- _Task description_:
Drop the pictures and repeat the remaining data exactly.

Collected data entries
○ ○ ○ ○ ○ ○ ○

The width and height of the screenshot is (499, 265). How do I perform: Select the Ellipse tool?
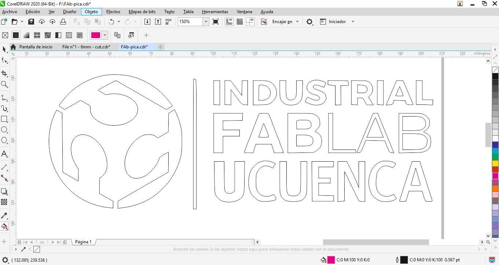tap(4, 130)
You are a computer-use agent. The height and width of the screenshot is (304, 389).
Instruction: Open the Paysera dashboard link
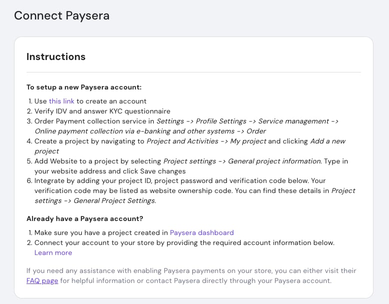[202, 233]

○ ○ ○ ○ ○ ○ ○

- _Task result_:
The width and height of the screenshot is (499, 265). How do I perform: Select the Ellipse tool?
tap(4, 130)
You are a computer-use agent. The height and width of the screenshot is (304, 389).
Instruction: Open the Paysera dashboard link
[202, 233]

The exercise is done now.